I struggle against the restraints. They’re old, rudimentary handcuffs attached to a chain that’s looped around the headboard. I can’t stay here.
Now that I can think properly, almost, the room still spins and shifts on occasion like a living beast, I pluck a pin from my hair.
Mama put it up so that my thick mane wouldn’t hide my body from the men who wanted to buy me. I’m repulsed by the memory. How could she do that?
Working the pin into the cuffs, I manage to free myself just as the door swings open again.
I go rigid. My muscles coil with tension, ready to sprint away from danger.
Cian reappears. He drags in my father at gunpoint.
I blink twice to make sure that I am not hallucinating. This scene very well could be wishful thinking. A gruesome daydream.
“You can’t do this to me, O’Rourke. We have a peace treaty,” Papa sputters, face red and eyes bulging. I never realized how much smaller he is than Cian until now. Seeing them side by side, Papa seems like a small, frail man—which he is not.
Cian presses the gun into the back of Papa’s head. “On your knees, Lorenzo. Now.”

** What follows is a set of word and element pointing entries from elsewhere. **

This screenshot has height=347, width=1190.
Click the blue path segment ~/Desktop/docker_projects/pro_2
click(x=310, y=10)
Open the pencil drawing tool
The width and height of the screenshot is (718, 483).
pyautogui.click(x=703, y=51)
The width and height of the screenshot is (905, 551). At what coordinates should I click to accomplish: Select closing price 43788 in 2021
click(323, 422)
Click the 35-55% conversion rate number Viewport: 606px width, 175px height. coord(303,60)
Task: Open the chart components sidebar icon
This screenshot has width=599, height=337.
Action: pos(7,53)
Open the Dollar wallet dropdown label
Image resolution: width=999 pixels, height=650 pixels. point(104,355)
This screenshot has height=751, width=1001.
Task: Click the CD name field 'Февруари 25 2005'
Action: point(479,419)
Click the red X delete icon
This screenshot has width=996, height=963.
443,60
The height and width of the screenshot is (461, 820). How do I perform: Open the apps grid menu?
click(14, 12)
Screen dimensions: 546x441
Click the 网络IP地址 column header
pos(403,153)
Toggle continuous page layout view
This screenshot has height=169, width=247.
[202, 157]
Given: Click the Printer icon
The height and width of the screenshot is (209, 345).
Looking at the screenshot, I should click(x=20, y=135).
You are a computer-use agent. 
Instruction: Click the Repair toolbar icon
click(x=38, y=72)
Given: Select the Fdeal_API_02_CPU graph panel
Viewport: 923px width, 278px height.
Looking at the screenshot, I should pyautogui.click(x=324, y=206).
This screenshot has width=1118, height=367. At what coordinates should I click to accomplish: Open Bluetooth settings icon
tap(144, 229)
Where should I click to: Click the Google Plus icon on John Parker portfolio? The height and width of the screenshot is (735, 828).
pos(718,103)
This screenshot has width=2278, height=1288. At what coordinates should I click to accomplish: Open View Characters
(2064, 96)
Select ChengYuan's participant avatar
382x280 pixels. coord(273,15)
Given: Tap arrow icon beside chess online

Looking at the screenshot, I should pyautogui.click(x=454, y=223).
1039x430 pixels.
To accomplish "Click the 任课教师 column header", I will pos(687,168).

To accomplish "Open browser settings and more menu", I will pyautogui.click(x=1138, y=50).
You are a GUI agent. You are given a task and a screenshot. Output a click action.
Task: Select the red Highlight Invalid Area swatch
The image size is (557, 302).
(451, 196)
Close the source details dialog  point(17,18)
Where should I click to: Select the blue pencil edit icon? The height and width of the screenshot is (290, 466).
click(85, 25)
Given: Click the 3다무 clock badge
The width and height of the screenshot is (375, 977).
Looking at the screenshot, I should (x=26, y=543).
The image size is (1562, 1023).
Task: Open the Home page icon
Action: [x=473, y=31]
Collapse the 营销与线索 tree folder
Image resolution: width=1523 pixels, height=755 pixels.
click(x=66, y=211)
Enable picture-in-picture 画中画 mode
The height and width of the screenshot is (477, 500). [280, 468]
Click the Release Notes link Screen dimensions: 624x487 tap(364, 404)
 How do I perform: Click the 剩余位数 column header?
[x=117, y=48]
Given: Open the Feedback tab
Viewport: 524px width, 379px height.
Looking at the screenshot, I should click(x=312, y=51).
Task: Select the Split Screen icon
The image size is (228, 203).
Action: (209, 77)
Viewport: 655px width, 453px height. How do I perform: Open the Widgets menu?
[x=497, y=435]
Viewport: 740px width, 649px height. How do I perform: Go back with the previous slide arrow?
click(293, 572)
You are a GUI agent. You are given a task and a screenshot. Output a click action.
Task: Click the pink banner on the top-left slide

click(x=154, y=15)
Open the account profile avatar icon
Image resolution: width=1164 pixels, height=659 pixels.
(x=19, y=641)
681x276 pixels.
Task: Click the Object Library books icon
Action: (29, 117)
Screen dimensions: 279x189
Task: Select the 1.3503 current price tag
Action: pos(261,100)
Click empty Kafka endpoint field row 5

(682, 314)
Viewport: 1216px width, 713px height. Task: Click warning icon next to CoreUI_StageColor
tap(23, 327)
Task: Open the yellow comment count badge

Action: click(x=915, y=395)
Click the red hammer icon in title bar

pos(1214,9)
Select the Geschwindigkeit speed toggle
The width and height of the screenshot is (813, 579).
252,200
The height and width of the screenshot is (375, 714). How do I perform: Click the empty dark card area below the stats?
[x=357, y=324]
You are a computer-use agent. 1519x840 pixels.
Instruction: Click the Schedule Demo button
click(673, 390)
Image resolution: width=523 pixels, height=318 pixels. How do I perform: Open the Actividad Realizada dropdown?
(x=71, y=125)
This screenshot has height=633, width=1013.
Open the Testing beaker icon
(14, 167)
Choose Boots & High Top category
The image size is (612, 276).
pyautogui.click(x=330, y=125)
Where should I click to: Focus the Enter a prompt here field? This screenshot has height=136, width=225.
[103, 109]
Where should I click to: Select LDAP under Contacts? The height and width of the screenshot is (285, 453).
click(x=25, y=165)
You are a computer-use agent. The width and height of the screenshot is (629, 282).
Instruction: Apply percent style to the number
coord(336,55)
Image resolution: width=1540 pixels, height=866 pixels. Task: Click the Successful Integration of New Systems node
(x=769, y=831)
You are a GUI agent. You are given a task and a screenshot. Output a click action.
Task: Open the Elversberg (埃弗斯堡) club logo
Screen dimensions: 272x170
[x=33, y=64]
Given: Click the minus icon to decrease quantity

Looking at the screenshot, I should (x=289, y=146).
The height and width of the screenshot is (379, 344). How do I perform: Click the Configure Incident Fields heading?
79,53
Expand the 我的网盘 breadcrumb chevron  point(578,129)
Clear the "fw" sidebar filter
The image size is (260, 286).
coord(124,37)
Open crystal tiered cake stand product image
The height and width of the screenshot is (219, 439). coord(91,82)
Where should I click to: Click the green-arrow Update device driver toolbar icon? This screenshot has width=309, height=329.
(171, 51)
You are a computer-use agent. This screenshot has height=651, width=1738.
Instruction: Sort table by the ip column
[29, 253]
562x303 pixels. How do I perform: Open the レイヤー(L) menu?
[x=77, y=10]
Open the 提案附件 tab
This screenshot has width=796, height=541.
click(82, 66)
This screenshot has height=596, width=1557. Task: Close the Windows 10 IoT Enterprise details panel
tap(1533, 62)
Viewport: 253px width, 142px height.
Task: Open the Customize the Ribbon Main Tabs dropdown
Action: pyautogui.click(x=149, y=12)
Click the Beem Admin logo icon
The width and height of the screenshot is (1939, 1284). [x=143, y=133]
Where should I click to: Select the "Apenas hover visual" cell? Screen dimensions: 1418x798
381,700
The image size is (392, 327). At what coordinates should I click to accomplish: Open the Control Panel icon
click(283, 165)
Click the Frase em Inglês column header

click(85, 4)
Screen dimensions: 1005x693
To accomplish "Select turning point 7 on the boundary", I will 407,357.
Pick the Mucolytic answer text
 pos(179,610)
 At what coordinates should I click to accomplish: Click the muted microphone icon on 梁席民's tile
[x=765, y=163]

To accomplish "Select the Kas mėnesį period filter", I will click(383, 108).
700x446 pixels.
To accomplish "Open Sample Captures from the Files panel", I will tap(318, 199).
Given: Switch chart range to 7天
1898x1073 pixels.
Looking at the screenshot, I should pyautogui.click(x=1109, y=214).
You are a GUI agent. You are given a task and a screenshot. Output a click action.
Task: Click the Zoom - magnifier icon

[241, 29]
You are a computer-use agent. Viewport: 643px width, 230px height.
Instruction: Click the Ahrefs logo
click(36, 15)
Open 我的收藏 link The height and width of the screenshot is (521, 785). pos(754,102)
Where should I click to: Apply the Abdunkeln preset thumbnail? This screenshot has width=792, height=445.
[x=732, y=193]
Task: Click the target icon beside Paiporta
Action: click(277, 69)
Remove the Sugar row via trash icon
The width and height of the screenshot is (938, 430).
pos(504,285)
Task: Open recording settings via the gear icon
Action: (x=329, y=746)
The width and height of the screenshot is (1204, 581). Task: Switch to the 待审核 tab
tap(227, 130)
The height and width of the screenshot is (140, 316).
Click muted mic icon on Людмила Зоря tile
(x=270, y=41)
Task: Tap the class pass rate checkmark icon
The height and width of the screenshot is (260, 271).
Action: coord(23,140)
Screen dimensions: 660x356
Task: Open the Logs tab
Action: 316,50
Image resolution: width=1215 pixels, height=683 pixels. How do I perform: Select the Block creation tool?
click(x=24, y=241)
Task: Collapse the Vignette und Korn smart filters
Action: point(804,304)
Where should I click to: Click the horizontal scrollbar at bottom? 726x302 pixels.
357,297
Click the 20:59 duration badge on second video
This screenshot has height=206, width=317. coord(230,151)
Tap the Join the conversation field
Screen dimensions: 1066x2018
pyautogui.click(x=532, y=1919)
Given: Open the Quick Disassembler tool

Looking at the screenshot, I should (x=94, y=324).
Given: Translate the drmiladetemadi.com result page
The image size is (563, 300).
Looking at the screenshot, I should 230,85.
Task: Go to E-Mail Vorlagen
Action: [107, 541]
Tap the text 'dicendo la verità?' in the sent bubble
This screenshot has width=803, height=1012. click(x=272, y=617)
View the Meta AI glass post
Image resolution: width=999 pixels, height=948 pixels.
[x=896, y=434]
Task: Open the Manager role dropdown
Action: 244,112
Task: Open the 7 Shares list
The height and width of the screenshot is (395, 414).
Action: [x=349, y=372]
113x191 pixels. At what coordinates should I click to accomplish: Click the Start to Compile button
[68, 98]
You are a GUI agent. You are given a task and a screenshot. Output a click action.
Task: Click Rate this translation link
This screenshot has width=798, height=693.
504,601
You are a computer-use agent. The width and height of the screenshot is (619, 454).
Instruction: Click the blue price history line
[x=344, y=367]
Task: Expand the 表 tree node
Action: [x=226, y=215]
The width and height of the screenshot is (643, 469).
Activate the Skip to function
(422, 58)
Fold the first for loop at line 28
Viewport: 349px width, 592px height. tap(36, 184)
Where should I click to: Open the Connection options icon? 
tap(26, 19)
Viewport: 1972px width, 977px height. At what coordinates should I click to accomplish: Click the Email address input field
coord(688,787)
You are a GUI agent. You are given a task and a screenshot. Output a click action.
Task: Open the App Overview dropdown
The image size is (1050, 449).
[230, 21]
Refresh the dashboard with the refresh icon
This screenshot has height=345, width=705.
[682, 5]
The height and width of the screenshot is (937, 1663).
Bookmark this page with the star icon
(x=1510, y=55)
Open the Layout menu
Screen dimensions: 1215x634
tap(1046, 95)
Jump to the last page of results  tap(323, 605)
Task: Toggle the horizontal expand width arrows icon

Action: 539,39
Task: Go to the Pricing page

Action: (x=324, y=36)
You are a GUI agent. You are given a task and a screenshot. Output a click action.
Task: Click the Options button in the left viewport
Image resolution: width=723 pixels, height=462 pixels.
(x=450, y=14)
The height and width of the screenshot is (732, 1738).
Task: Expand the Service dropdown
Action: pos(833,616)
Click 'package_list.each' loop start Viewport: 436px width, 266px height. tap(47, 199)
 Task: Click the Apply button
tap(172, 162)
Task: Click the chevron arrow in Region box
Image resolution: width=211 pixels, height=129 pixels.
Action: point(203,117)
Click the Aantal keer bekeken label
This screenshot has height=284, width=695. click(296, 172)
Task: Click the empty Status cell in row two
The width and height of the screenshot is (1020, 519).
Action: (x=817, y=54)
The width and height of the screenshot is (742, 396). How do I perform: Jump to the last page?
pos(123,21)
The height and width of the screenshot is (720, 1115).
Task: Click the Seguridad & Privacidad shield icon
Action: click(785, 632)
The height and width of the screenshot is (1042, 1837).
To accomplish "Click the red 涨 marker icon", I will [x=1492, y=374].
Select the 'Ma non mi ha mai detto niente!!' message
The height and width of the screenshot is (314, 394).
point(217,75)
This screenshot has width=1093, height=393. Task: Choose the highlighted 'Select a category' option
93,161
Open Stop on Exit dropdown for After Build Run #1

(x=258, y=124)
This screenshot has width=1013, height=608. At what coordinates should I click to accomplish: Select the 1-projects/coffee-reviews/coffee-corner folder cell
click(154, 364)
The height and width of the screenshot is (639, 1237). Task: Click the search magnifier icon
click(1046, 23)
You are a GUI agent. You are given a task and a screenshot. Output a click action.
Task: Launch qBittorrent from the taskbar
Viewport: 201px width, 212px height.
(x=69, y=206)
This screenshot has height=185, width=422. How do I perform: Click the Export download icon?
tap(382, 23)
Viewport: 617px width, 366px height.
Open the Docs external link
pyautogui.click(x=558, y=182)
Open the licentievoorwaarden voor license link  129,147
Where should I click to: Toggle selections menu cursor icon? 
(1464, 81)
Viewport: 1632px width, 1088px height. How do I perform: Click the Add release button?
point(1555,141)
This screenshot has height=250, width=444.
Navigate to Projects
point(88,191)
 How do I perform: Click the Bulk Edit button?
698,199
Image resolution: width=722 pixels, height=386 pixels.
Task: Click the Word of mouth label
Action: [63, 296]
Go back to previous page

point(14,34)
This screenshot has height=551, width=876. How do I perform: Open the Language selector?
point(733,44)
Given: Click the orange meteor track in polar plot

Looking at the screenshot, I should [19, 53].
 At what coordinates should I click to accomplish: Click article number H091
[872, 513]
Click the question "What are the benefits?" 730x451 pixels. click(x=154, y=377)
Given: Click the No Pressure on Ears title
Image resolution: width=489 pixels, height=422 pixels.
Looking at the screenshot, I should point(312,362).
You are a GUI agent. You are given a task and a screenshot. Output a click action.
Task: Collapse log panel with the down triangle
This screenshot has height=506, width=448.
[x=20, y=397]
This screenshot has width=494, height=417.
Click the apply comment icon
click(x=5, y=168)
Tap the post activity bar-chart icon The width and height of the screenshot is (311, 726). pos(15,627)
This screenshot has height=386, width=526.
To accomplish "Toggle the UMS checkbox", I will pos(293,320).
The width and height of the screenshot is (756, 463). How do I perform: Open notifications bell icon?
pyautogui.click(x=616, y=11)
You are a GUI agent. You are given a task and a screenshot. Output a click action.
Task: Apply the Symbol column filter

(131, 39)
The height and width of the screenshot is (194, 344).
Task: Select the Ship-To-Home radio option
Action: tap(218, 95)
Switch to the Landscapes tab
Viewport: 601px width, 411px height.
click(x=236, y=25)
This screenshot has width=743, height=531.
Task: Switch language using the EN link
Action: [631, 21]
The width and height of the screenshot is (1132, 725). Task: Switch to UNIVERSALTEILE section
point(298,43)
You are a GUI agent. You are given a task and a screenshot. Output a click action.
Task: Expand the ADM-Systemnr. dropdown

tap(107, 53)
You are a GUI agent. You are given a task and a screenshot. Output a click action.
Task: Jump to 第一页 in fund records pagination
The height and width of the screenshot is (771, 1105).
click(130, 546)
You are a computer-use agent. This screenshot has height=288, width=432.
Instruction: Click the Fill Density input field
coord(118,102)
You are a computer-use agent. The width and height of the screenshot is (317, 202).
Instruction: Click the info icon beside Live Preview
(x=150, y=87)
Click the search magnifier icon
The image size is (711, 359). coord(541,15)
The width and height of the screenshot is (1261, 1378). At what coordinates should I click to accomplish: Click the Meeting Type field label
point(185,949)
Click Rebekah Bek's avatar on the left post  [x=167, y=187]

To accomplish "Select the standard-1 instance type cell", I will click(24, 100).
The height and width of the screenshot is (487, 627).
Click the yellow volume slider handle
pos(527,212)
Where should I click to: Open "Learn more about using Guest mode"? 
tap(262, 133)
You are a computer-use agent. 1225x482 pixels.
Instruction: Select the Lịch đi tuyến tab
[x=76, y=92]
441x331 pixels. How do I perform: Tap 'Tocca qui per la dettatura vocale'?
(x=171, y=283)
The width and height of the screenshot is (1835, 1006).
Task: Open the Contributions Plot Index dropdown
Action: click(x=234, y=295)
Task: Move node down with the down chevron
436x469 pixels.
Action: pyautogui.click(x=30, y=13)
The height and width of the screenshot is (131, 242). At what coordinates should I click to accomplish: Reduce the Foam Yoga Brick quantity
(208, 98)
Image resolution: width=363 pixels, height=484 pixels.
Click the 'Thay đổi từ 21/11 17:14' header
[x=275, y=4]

Papa seethes at me, as if this is somehow my fault.
Then, like all bullies, my father folds as soon as he doesn’t have the upper hand. Flinging insults at Cian, he lowers himself to his knees.
“Confess,” Cian demands of him.
“Confess to what? I didn’t do anything, you Irish son of a whore.”
Cian’s jaw works for a moment before he says, “You beat your daughter.”
Papa laughs. “The slut deserved it. And after you see reason and let me go, I’m going to beat her all over again. Maybe I’ll even break a few bones this ti–”
Bang!
I jump and scream at the sudden, deafening sound. A few moments pass before I finally realize what happened.
Sticky redness splatters across my legs. Papa slumps, then collapses onto his face. That’s when I note that the gun has a silencer, though the sound was still intense in this small space.
A pool of blood grows around Papa’s head. He’s dead? At least, I think he’s dead. Though that seems impossible. Papa is invincible. No one can kill him. Many have tried over the years. He would never die. Until now…
But if death was that easy, someone would have put a bullet in his skull ages ago. They haven’t because he’s untouchable. Or so I’ve always thought.
“Ravenna.Ravenna.” Cian’s voice snaps me out of my stupor. “We have to go. Now.”
“Y-you killed him.” I point out the obvious, unable to contain my thoughts.
Cian’s lips form a tight line. “Yes.”
“Are you insane?” Does he realize what he’s done? With one bullet he’s ruined the treaty.
“Probably.”
“You’ve destroyed the peace between our people. This is a disaster. Why would you do that?” I wrack my brain for any logical explanation but my thoughts keep circling back to the same one.
I swallow hard, my stomach a flurry of butterflies. “You did this for me.”
As impossible as that seems. It’s the only answer. Isn’t it?
Grunting, Cian undoes his shirt and drapes it over my shoulders. I shove my arms through the sleeves. The garment hangs on my form like a tent.
Scooping me into his arms, he carries me through the door. “Yes. I did it for you. And I’d do it again in a heartbeat.”